5. To put definite limits on the time any individual may remain in the workshop since the purpose of sheltered employment is to provide an evaluation and therapeutic experience rather than a wage.
Little’s projection (5:163) of what California students in the seventies will face in the way of an occupational environment after schooling included:
1. Twenty-five percent of the California labor force of the seventies will have college degrees than in the sixties.
2. By 1975, the proportion of California workers who had completed less than ninth grade in school was essentially zero.
3. The proportion of California employees who completed thirteen to fifteen years of education, including some college, rose from twenty-two percent in the sixties to thirty-one percent in the seventies.
4.4. Students who have not dropped out in the seventies will include a higher proportion of disadvantaged then during the sixties and they will be making known their desires in educational policy and curriculum matters.
Berkowitz (2:43) feels that it is essential that improvements be made in research on rehabilitation of the physically handicapped, even though grantors often fail to ask for sufficient pre-program information and grantees do not seem to appreciate the value of controlled research. He states that grantors need clearly stated goals for their funded research, and evaluators must make correct use of the appropriate means of project design. With the costs involved in the failure to adequately rehabilitate the disabled becoming increasingly evident, researchers will continue to look for methods of effective rehabilitation, and a correctly designed, faithfully executed research program will achieve this end.
Vocational education for the severely physically handicapped is essentially part of a rehabilitation program which is limited only by the extent of disability encountered. General objectives of rehabilitation departments, pre-vocational shops, vocational programs, and counseling services may include:
1. Determining aptitudes, interests, and significant abilities of the participants;
2. Determining readiness for vocational planning;`
3. Evaluating motivation to work;
4. Encouraging development of positive work attitudes;
5. Evaluating work tolerance; and
6. Fostering the development of self-confidence.
When diagnosing the handicapped applicant’s state of psychological and physical readiness, the vocational education staff must be prepared to look beyond test scores for interpretive material. Standardized intelligence, aptitude and personality tests are generally inadequate for this segment of the population because:
1. The norming population of the tests cannot be considered analogous to a handicapped group.
2. Certain tests are impossible to administer to people with given handicaps.
3. Many tests require literacy in English, but a large percentage of the physically handicapped are non-English speaking.
4. The cultural background of many members of handicapped groups is not oriented to the speed and accuracy aspects of quality performance.
5. The validity and reliability of test results in these cases depend on the tester’s insight and personal skill in assessment.
6. The largest area of uncertainty in the diagnostic stage is the degree of readiness and fitness of the participant.

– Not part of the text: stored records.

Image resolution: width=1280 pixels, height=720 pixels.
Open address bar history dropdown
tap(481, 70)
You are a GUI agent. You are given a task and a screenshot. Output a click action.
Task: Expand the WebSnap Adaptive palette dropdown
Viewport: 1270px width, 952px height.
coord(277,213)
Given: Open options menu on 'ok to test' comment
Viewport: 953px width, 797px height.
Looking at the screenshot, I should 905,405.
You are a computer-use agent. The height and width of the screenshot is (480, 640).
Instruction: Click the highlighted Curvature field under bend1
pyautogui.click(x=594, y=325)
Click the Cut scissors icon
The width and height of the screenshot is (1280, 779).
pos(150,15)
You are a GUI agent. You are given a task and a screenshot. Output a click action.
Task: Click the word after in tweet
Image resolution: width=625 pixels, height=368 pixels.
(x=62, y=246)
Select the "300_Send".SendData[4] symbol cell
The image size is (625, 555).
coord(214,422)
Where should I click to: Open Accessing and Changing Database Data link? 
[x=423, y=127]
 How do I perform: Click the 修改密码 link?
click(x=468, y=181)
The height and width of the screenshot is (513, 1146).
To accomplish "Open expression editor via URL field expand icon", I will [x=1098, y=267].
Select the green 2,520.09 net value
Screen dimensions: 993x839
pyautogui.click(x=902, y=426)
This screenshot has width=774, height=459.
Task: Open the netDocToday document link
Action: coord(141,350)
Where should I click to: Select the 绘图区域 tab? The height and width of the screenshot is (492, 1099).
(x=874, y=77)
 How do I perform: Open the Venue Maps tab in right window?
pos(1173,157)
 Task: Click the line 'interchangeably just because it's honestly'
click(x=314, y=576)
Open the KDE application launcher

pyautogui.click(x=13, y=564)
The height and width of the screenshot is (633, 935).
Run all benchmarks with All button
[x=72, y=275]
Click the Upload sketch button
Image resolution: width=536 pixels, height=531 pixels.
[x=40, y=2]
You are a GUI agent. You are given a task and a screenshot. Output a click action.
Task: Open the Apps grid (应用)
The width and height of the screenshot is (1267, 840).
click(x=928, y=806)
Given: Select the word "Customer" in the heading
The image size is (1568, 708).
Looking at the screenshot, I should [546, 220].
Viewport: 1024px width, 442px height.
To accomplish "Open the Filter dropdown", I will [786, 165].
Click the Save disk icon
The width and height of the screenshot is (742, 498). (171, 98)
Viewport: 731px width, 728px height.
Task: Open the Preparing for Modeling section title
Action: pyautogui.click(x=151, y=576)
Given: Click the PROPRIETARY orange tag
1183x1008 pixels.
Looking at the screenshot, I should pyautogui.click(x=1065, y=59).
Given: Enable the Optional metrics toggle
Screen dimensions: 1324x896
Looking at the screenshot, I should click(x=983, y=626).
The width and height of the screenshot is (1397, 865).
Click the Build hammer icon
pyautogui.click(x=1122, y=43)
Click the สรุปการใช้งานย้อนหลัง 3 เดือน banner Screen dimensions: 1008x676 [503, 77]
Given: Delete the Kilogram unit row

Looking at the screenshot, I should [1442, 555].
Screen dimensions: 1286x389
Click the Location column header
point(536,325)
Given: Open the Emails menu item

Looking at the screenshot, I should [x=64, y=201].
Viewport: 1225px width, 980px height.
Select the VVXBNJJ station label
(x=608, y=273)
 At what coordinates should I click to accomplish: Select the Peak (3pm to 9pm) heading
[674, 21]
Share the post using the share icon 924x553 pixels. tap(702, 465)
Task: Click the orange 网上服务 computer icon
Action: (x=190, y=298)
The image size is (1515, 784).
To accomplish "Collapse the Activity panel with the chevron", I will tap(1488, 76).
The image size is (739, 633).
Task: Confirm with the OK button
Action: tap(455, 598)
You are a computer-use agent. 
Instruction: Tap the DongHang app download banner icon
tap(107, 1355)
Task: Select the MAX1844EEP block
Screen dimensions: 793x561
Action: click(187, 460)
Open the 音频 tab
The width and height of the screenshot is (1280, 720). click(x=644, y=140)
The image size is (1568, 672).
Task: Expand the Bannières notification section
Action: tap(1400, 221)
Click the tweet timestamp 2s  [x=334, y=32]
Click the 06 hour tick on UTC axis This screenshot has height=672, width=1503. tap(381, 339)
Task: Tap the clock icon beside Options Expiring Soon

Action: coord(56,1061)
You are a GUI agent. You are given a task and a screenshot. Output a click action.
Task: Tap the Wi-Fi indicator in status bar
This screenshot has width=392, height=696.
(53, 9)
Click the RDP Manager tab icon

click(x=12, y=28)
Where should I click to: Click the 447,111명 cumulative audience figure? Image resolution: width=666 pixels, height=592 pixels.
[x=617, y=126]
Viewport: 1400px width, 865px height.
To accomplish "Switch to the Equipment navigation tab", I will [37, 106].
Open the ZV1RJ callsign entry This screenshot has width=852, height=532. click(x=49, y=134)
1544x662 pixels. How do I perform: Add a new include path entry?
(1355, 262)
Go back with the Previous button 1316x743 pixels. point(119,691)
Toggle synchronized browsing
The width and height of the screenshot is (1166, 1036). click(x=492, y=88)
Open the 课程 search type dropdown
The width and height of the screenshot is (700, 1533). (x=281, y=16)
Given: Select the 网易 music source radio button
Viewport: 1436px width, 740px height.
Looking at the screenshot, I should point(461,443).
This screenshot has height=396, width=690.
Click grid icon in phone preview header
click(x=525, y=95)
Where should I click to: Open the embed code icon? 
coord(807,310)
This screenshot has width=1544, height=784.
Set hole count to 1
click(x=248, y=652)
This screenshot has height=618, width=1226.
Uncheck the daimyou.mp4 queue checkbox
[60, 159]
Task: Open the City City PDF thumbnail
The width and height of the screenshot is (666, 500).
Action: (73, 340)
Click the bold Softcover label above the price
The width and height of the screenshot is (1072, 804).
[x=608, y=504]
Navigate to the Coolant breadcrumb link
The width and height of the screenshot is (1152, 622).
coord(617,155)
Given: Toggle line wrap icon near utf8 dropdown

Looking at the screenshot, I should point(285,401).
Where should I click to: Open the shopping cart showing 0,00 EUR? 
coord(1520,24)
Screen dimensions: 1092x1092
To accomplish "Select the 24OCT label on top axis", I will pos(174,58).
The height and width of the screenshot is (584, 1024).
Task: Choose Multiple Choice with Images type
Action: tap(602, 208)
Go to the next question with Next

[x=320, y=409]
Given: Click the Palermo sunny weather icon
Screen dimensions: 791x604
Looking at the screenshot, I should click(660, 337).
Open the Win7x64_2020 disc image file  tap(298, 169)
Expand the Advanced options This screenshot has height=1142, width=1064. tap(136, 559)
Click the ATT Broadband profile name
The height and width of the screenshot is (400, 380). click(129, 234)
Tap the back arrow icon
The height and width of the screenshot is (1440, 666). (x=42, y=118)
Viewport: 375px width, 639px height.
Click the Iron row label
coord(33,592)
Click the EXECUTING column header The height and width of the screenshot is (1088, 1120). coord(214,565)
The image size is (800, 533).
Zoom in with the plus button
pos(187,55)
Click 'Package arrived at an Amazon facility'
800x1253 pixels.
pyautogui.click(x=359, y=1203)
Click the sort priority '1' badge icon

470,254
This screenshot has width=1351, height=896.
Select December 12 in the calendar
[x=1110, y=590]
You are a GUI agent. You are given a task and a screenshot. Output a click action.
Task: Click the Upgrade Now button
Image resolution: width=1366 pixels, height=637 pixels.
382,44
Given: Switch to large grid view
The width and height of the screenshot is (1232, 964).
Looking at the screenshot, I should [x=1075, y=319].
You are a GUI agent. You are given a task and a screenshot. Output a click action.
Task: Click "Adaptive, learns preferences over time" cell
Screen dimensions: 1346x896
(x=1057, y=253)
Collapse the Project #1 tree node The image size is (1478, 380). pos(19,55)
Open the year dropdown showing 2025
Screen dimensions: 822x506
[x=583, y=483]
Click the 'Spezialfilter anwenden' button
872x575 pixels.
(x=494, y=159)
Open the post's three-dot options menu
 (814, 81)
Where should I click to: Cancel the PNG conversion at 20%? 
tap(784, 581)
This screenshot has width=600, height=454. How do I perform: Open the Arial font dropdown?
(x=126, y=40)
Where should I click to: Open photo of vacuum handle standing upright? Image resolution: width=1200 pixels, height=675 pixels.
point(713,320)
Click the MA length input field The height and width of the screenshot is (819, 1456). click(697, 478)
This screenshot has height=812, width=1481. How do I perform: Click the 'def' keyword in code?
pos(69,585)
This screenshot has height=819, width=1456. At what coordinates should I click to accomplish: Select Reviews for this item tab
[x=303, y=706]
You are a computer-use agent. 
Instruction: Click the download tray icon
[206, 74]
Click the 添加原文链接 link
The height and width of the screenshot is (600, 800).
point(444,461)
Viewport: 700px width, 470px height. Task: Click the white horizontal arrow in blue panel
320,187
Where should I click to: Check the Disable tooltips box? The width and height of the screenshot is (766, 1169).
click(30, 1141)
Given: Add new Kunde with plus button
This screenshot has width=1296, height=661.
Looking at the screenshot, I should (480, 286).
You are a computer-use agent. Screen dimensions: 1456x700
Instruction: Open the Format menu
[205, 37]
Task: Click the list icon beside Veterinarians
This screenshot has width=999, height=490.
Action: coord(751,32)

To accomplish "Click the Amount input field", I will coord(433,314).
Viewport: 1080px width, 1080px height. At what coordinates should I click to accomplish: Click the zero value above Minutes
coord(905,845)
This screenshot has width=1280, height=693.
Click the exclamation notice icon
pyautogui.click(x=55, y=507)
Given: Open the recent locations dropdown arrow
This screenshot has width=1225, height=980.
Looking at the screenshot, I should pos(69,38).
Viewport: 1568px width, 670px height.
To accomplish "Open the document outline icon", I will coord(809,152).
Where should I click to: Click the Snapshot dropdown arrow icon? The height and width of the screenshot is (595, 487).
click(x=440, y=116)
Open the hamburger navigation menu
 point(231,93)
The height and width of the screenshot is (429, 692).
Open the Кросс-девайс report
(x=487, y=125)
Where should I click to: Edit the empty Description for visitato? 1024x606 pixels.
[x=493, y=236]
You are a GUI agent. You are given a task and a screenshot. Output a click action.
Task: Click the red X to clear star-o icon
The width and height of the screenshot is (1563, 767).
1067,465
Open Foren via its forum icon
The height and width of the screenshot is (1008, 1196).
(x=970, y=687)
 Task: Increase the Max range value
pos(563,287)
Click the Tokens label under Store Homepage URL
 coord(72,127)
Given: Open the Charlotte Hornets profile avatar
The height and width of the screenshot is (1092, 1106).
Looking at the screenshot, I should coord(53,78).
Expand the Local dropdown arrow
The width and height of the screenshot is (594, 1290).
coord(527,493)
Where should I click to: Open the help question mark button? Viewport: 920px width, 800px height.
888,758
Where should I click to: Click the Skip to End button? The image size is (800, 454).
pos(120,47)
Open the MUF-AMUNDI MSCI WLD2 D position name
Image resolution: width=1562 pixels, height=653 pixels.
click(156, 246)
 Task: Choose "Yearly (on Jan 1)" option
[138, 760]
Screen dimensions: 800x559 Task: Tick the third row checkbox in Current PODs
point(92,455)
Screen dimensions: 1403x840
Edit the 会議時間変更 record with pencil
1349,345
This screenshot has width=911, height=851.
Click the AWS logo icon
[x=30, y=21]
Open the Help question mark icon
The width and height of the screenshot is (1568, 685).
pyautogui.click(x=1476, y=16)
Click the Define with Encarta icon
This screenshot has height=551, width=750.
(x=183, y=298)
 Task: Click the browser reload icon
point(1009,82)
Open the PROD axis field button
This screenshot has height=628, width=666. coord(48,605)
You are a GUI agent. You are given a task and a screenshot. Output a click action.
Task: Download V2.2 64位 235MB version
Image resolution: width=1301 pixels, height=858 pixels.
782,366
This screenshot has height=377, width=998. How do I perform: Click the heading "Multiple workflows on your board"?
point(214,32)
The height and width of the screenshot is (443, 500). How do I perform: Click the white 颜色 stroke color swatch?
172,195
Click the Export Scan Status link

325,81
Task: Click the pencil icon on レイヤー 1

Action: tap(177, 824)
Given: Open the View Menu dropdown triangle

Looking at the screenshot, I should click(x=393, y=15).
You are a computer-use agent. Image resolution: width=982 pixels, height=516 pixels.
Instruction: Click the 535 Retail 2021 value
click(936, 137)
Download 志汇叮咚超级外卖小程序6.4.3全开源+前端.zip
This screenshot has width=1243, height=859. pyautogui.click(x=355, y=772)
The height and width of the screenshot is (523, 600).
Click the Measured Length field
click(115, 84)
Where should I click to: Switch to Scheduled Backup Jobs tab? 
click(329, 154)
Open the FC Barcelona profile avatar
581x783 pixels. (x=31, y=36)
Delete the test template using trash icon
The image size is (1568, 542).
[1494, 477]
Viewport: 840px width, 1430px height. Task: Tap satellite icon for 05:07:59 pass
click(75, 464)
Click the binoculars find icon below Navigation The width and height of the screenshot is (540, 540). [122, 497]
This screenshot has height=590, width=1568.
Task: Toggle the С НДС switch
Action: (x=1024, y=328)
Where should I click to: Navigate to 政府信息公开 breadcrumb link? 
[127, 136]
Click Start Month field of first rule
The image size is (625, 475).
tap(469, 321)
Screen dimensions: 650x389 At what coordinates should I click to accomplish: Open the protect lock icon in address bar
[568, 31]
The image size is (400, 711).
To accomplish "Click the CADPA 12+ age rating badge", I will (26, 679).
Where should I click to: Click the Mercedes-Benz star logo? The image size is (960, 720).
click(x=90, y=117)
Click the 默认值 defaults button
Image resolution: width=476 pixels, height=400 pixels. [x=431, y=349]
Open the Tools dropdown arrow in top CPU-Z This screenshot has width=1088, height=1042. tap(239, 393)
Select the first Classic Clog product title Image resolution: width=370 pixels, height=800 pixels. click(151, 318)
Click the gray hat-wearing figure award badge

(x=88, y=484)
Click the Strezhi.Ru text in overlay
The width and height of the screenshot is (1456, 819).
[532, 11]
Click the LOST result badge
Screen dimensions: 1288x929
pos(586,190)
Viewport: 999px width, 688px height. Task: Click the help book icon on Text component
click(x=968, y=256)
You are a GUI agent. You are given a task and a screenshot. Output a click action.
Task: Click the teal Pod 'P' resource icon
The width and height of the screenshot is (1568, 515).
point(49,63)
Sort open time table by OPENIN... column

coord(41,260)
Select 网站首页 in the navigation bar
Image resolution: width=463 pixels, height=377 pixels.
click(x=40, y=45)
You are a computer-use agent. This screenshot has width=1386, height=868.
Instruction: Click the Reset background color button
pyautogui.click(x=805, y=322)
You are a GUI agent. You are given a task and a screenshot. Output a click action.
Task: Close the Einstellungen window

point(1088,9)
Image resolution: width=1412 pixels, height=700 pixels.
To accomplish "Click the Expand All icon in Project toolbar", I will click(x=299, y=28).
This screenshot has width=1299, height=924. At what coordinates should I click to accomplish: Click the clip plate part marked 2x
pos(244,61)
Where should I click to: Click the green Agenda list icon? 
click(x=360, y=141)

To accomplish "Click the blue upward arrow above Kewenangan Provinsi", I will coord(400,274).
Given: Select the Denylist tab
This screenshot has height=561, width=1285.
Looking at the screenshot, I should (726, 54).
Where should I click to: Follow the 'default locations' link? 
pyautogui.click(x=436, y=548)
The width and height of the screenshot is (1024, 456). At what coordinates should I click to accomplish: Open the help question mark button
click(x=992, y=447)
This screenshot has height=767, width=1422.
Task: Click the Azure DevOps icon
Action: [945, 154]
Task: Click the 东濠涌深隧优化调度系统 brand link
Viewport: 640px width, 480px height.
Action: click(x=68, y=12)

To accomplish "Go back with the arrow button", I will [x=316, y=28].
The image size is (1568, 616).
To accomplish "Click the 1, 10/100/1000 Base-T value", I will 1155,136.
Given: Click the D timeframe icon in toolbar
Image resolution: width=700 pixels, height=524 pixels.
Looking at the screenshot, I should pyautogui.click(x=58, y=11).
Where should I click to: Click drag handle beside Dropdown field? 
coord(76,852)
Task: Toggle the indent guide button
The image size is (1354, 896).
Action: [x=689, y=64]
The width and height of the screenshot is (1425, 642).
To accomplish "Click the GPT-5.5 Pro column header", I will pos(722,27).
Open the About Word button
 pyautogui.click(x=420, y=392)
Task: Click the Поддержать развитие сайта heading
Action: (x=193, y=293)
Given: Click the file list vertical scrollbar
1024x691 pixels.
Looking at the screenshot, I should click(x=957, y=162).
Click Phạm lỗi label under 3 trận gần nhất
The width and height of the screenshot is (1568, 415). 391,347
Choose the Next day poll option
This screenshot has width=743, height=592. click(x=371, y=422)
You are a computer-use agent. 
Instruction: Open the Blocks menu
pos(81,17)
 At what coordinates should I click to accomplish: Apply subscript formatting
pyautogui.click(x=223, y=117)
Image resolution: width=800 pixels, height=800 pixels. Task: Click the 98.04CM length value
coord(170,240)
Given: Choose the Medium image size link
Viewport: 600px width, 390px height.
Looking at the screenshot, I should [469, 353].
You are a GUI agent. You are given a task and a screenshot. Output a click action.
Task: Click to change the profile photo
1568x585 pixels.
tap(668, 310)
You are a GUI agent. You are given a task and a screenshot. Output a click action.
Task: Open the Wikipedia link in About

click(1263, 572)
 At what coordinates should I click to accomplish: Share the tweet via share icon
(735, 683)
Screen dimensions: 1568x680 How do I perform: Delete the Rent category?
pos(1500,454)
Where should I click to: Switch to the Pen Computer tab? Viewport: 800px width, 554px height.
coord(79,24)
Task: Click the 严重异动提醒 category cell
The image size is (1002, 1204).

Training programs for the handicapped should operate under the assumption that demonstrations of vocational skill competencies in the permanent surplus labor population will provide a basis for positive social change. In modern American society, constructive employment and the nature of a person’s work provides the most reliable means for obtaining the basic privileges and acceptances. The demonstration of competence on the part of the severely handicapped or retarded should precipitate the elimination of imposed handicaps such as hiring and testing practices, preconceived ideas about intellectual requirements, and low psychological expectancies. When the handicapped can be judged as they function, following carefully designed training programs of work and social skills, within a community framework of constructive expectancies and attitudes, full participation in society for this group will result.